* [DATA FOR PROCESSING]:
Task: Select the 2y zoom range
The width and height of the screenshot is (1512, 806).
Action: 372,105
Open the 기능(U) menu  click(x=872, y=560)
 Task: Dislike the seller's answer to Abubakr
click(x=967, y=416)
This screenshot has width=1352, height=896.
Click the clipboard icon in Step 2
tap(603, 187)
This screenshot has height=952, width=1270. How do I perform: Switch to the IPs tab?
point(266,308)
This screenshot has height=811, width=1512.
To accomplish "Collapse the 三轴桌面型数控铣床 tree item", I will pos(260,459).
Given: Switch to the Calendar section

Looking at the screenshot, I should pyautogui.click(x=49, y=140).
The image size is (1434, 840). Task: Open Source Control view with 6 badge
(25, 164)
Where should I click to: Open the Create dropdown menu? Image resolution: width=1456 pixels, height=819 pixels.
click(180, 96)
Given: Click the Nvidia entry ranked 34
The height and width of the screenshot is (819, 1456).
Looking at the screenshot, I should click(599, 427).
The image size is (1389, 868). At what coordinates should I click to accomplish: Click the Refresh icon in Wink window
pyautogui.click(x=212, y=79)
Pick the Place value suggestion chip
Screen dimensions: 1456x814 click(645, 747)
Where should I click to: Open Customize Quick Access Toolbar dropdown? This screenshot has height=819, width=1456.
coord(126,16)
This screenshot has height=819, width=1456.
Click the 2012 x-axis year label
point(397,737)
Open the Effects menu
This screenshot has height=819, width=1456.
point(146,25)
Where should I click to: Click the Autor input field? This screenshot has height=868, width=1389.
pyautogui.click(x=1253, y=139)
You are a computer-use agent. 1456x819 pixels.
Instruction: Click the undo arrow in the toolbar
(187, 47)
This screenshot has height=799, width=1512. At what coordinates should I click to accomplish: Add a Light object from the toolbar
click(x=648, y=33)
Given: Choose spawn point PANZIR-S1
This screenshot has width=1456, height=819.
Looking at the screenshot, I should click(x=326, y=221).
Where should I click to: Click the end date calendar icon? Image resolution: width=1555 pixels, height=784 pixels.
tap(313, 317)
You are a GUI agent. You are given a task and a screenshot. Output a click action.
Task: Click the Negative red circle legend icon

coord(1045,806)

* [EXERCISE DIRECTIONS]:
Please reproduce the listing word for word, but only from the line that contains "Where should I click to: Click the end" to its last line, inclusive.

* [SOLUTION FOR THIS TASK]:
Where should I click to: Click the end date calendar icon? Image resolution: width=1555 pixels, height=784 pixels.
tap(313, 317)
You are a GUI agent. You are given a task and a screenshot. Output a click action.
Task: Click the Negative red circle legend icon

coord(1045,806)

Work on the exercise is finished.